Als Kaduk vor den Untersuchungsrichter geführt wurde, sprang er bei der Beantwortung jeder Frage auf, nahm »Haltung« an, schlug die Hacken zusammen. Der zuständige Jurist erinnert sich, dass er bisweilen auch nur »Jawohl, Obersturmführer« antwortete. Dann entschuldigte er sich verlegen, es sei eben so »drin« in ihm.
Kaduk, der Roboter, verteidigte sich damit, dass er nur ausgeführt habe, was andere ihm sagten. Verantwortlich seien ganz andere gewesen. Die Namen, die ihm vermutlich mit Hilfe der Verteidigung eingefallen sind, lauteten Dr. Hans Globke oder Theodor Oberländer. Der eine war Kanzler Adenauers Staatssekretär - vormals Verfasser von Kommentaren zur Rassengesetzgebung. Der andere, einer von Adenauers Ministern, hatte in einer Wehrmacht-Sondertruppe andere Völker unter falscher Flagge überfallen und Massaker an Juden zumindest als hilfreich geduldet.
In der Bundesrepublik blieben die beiden unangetastet, lediglich die DDR stellte die Spitzenpolitiker in Abwesenheit vor ein Gericht. Es war die Zeit des Kalten Krieges. Die Ost-West-Gegensätze waren nicht hilfreich beim Auschwitz-Prozess. Immer wieder versuchten Angeklagte sich die mangelnde Zusammenarbeit zwischen BRD-, DDR- sowie polnischen und sowjetischen Ermittlungsstellen zunutze zu machen. Kaduk ging dabei noch weiter. Folgendes ist überliefert: Als der stramme (Ex-)SS-Unterführer erfuhr, dass der damalige polnische Premier Josef Cyrankiewicz, ein Kommunist, Häftling im Lager Auschwitz gewesen ist, soll Kaduk gesagt haben: »Wenn ich damals die Möglichkeit gehabt hätte, hätte ich ihn um die Ecke gebracht!«
Kaduk wurde vom Frankfurter Schwurgericht wegen zehnfachen Mordes und mindestens tausendfachen gemeinschaftlichen Mordes zu lebenslanger Haft verurteilt. 1989 kam er frei und lebte noch bis 1997 unbehelligt mitten unter uns.
In den Auschwitz-Vernichtungslagern versahen rund 8000 SS-Männer, darunter mindestens 200 Frauen, ihren »Dienst«. Gerade ein Zehntel von ihnen wurde verurteilt. Davon fast 750 von polnischen Gerichten.

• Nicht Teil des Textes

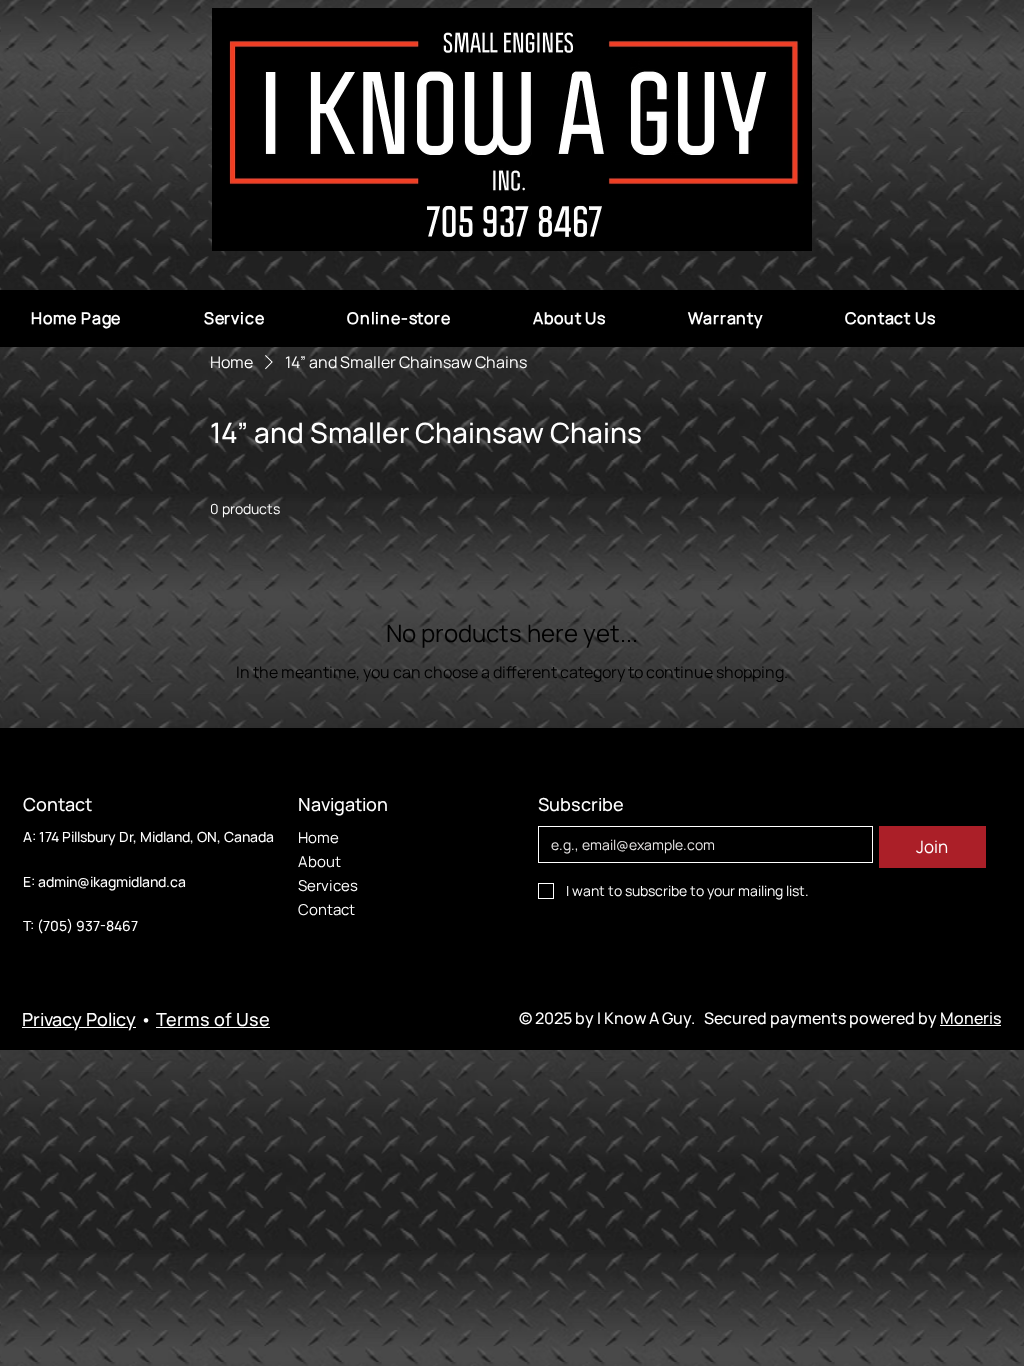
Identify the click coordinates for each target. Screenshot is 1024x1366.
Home (318, 837)
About (319, 861)
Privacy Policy (79, 1019)
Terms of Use (213, 1019)
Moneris (970, 1018)
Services (328, 885)
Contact (326, 909)
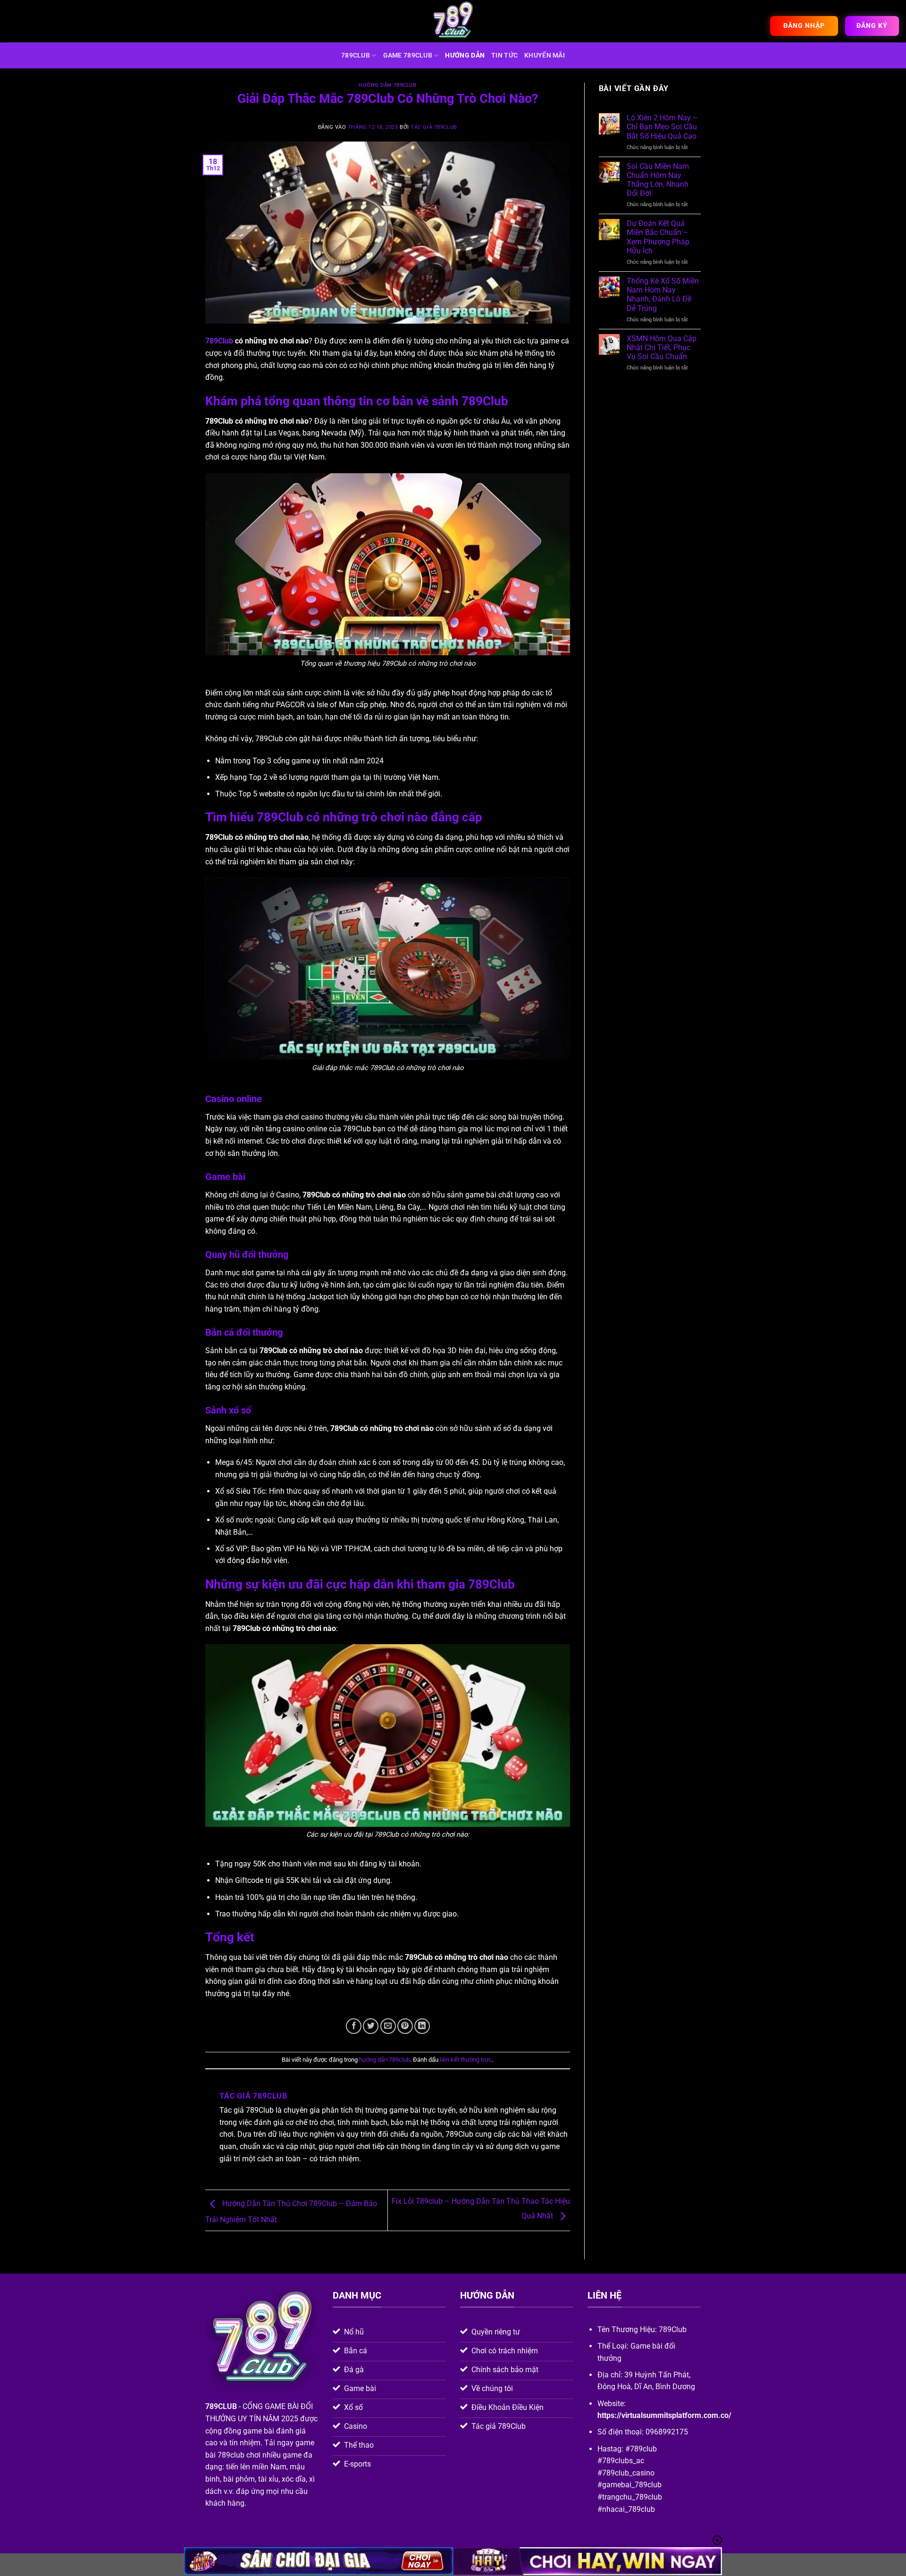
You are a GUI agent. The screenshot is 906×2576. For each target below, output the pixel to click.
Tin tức (504, 55)
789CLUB (355, 55)
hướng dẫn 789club (388, 85)
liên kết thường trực (466, 2059)
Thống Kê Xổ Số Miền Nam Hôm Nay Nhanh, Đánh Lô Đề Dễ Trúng (663, 294)
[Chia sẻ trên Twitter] (370, 2026)
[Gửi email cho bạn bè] (388, 2026)
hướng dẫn (465, 55)
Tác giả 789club (434, 127)
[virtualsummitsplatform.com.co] (453, 21)
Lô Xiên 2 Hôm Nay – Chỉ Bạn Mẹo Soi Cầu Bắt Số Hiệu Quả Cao (662, 126)
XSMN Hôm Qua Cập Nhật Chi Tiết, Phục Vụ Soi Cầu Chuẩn (661, 347)
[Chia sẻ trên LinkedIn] (422, 2026)
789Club (219, 340)
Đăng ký (872, 25)
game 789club (407, 55)
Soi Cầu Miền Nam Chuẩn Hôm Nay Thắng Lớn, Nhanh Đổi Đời (658, 180)
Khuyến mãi (544, 55)
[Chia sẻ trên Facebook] (353, 2026)
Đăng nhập (804, 25)
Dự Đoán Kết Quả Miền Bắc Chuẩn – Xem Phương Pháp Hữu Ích (658, 237)
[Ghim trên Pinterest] (405, 2026)
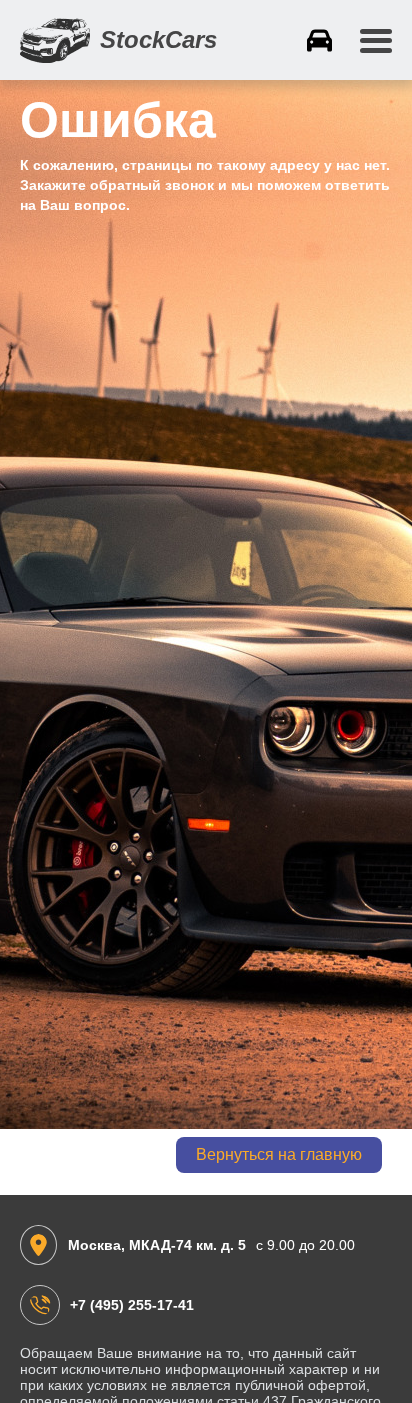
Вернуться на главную (279, 1154)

Was Wunder, dass die juristische Bewältigung des Holocaust in der deutschen Bevölkerung kaum nachhaltige Spuren hinterließ. Das macht es jenen umso leichter, die das unsagbare Verbrechen nach wie vor leugnen und die »Helden« verehren, die - wechselweise an der Front und in Schreckenslagern - »heldenhaft für Deutschland kämpften«.
Dass die Leugner Erfolg und Zulauf haben, mag auch daran liegen, dass ein Stück von Peter Weiss kaum den Weg in unsere Schulen findet. Es heißt »Die Ermittlung«, es ist eine szenische Dokumentation des Frankfurter Auschwitz-Prozesses. Einst wurde es tausendfach gespielt, unter anderem in West- und Ost-Berlin, in Erfurt, Essen, Gera, München, Halle, Leipzig, Köln, Rostock, Potsd...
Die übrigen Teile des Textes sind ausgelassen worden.